Pipeline bailout keeping up Canadian tradition
Last week’s announcement that Ottawa is buying the Trans Mountain pipeline has been called a lot of things.
Finance Minister Bill Morneau says the purchase is “of vital interest to Canada” and “a sound investment opportunity.”
“A bad deal for taxpayers” snap analysts from the pro-market Fraser Institute, who worry Ottawa will prove incompetent at shepherding the project to completion.
“How the world ends” claims hysterical anti-oil protester Bill McKibben in The Guardian. McKibben argues Justin Trudeau — “the cutest, progressivist, boybandiest leader in the world” has pushed the world closer to global warming Armageddon by “going fully in the tank for the oil industry.”
And in an editorial earlier this week, Torstar newspapers opined the Trans Mountain decision alone will determine the future of Trudeau’s political career: “It’s that big.”
OK. We get that it’s a big deal. It’s controversial, risky and in the national interest. It may even lead to the end of life as we know it on Earth.
Want to know what else it is? Repetitious.
Ottawa taking over a megaproject to ensure its completion in the national interest? And with substantial risk and controversy? We’ve heard that one before.
In buying Trans Mountain and putting the federal government’s financial muscle behind the pipeline expansion project, Justin Trudeau — our boybandiest prime minister ever — is actually following in the wellworn footsteps of some of Canada’s mutton-choppiest and frock-coatiest leaders from our distant past.
This is something we do in Canada. Over and over again.
The first of many examples actually predates the federal government. Completed in 1829, the Welland Canal was meant to protect Canadian farmers from New York’s highly profitable Erie Canal. Yet the plan failed miserably as a privately-funded venture and soon fell into the lap of Upper Canada’s government. At one point, three-quarters of the colony’s entire government debt was tied up in the canal.
After canals came railways. While early American railroads attracted dozens of private companies and were often immediately profitable, Sir John A Macdonald’s vision of a ribbon of steel across the empty Prairies proved utterly unappealing to investors. It took a decade and a half of cajoling, $25 million in cash, 25 million acres of land and an embarrassing political scandal before Macdonald was able to scrounge up sufficient interest to complete his national dream.
The St. Lawrence Seaway was yet another nation-building megaproject impossible to justify on a cost/benefit basis. After initially operating as a private sector venture, it too became a government responsibility.
All these grand infrastructure projects — today considered central to Canada’s economic development and/or our national mythology — were either started and quickly abandoned by the private sector, or were so obviously uneconomic from the onset that the federal government had to shoulder the burden from the outset.
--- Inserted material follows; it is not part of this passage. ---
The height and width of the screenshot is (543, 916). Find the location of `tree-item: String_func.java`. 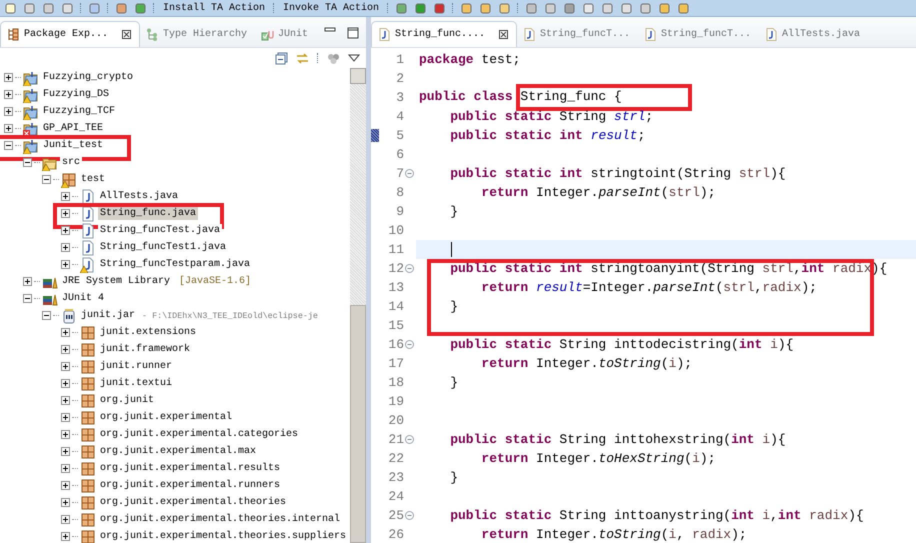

“Canada has always been attracted out of necessity to big projects that fit the size and scale of the country,” says Doug Owram, history professor emeritus at the University of British Columbia and coauthor of the popular textbook “A History of the Canadian Economy.”
What’s different about this tradition today is the reason for Ottawa’s reluctant purchase.
Our historical examples all turned on the fact Canada was a very large country with a rather small population and could never generate the necessary market demand to make railroads or canals a going concern, as was the case in the United States.
Today, it is no longer a matter of insufficient demand. Two years ago, for example, the Canadian Energy Pipeline Association said its members were prepared to spend a stunning $68 billion building new pipelines over the next five years.
Rather, the current obstacle is politics. Big and important nationalbuilding projects have become increasingly vulnerable to the complaints of protesters or political opponents.
Recent polls show 55 per cent of British Columbia residents currently approve of expanding Trans Mountain. Across Canada, approval rates are even higher. The interests of democracy, as well as economics, fully support completing this pipeline.
And yet without federal government intervention, the project faced a slow death of obstruction and protest from the British Columbia government and various other foes.
From Canada’s early history to the present, it has always been a struggle to complete the sort of large nationbuilding projects that made this country. The solution has always been reluctant federal government intervention. What’s different today is that now the problems are selfinflicted.